DESCRIPTION OF THE TASK:
Return the data below unchanged, without images.

[Stored data entries]
════════

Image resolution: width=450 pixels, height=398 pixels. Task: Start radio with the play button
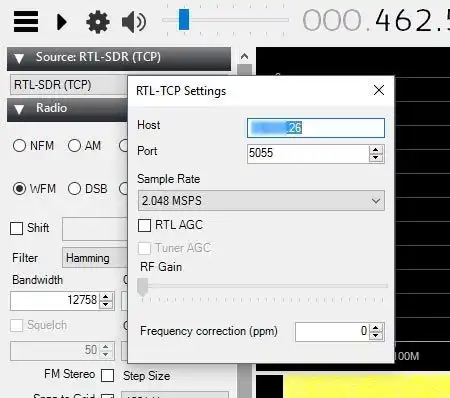coord(62,22)
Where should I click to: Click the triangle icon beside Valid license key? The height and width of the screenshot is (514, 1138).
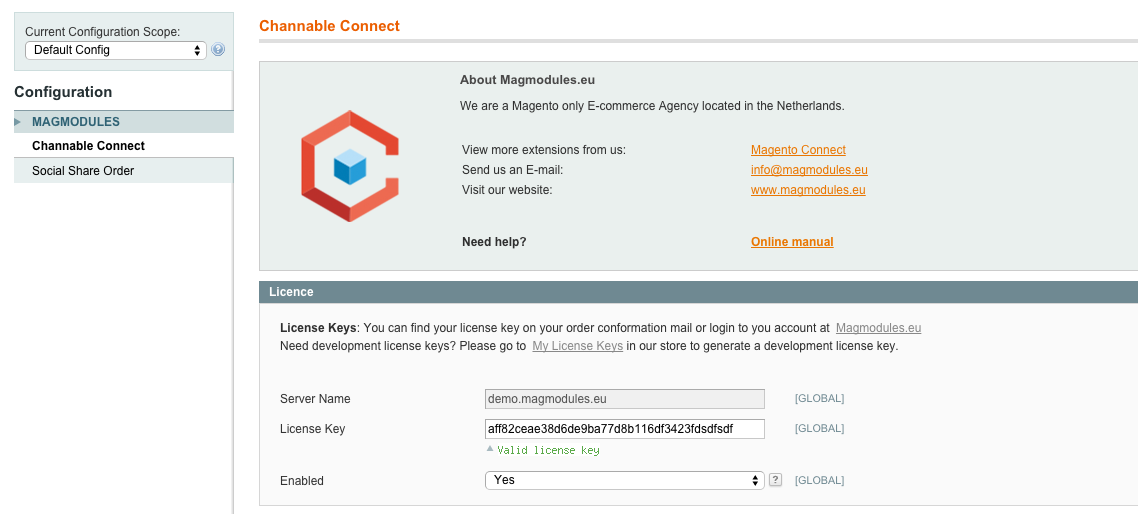(490, 449)
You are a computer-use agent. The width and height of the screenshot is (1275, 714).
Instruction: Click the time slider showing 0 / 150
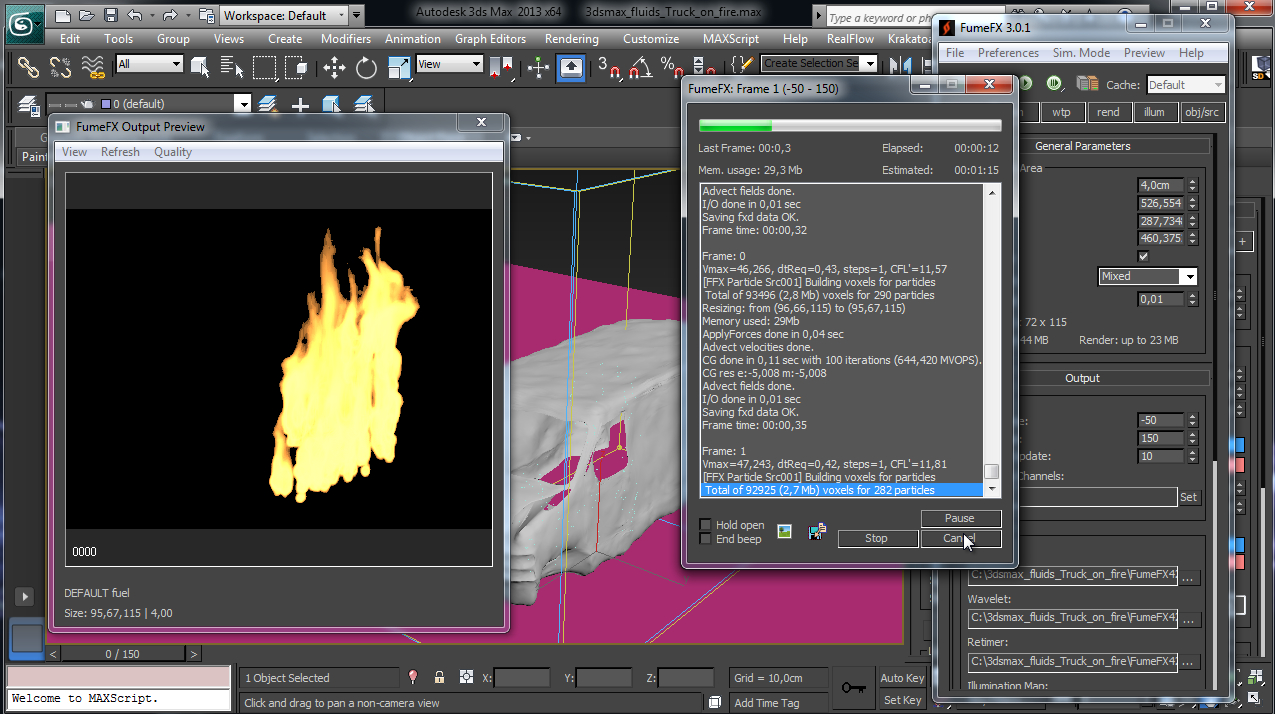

════════

REPLY TO THE EXERCISE:
Image resolution: width=450 pixels, height=398 pixels. Task: Start radio with the play button
coord(62,22)
Where should I click to: Click the triangle icon beside Valid license key? The height and width of the screenshot is (514, 1138).
(490, 449)
You are a computer-use agent. The width and height of the screenshot is (1275, 714).
Instruction: Click the time slider showing 0 / 150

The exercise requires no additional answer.